WHAT NEEDS TO BE DONE -
Please turn the records into a numbered list, starting at the line containing "Screen dimensions: 758x1341" and ending at the end of the records, and leave out any blank lines.

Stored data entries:
◆ ◆ ◆ ◆
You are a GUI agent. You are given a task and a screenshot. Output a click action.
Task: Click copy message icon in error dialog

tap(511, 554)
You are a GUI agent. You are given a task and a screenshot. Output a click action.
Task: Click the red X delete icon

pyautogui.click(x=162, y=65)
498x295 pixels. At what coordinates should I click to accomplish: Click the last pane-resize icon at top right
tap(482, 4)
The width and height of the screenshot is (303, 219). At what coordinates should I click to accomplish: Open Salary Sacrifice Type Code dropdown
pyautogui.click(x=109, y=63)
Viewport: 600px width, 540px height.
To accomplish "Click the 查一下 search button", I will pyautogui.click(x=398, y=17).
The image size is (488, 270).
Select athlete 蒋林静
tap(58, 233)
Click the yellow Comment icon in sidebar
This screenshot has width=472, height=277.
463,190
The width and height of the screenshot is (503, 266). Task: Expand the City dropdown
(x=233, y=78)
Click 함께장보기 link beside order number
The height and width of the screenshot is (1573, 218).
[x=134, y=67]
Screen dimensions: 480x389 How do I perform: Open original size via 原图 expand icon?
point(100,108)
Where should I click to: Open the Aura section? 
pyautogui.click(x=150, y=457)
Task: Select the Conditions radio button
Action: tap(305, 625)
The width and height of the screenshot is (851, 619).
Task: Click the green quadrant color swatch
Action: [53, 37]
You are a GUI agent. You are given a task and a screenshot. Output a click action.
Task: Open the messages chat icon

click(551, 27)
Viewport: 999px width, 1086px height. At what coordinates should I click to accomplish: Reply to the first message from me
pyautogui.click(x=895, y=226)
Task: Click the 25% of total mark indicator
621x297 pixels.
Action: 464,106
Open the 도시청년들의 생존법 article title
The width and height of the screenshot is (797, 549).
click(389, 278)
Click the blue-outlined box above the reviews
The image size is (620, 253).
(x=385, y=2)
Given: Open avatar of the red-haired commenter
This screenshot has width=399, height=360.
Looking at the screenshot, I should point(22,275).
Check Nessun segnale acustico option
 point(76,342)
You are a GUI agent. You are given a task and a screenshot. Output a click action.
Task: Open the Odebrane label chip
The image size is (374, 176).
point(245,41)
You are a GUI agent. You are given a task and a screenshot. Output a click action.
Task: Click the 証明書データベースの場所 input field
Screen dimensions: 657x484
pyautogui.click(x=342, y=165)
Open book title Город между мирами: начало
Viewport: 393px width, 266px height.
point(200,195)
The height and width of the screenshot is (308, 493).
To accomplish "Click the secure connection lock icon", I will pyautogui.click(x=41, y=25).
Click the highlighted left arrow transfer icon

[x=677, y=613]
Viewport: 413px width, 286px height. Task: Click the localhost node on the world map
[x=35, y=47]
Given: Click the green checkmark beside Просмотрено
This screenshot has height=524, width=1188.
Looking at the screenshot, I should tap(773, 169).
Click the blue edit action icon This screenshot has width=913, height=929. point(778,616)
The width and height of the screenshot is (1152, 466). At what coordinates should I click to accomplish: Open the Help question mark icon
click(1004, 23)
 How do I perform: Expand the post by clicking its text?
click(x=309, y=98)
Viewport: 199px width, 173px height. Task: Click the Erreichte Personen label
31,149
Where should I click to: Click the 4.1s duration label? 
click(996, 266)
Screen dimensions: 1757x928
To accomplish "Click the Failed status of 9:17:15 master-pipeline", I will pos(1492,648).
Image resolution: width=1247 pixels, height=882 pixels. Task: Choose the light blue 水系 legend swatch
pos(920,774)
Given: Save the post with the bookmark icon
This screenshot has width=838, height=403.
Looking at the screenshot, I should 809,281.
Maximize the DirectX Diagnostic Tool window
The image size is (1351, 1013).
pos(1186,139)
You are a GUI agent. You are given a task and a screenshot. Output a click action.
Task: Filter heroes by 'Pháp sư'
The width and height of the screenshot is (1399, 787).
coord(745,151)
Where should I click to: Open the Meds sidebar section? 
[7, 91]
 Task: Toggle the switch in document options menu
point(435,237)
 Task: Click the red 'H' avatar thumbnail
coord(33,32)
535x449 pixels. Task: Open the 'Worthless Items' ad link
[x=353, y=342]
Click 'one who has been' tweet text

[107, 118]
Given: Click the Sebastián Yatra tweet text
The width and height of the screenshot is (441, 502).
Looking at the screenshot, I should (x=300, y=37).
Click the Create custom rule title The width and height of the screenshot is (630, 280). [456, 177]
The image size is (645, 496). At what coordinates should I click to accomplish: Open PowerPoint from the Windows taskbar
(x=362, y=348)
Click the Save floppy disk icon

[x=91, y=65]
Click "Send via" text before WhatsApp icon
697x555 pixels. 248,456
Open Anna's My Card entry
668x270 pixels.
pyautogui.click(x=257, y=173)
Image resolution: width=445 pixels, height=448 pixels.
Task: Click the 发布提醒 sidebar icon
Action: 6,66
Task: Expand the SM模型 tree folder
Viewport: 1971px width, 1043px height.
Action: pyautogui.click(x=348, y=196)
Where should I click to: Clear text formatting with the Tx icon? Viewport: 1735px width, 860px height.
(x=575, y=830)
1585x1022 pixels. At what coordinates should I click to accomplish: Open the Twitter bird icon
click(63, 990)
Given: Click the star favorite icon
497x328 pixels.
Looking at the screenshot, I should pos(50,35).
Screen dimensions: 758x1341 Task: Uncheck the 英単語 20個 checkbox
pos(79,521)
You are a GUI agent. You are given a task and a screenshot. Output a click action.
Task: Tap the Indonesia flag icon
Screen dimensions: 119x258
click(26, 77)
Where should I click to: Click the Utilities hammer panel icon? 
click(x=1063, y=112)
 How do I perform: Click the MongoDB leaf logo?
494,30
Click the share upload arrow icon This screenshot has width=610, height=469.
◆ ◆ ◆ ◆
REPLY -
1. Screen dimensions: 758x1341 Task: Uncheck the 英単語 20個 checkbox
2. pos(79,521)
3. You are a GUI agent. You are given a task and a screenshot. Output a click action.
4. Task: Tap the Indonesia flag icon
5. Screen dimensions: 119x258
6. click(26, 77)
7. Where should I click to: Click the Utilities hammer panel icon? 
8. click(x=1063, y=112)
9.  How do I perform: Click the MongoDB leaf logo?
10. 494,30
11. Click the share upload arrow icon This screenshot has width=610, height=469.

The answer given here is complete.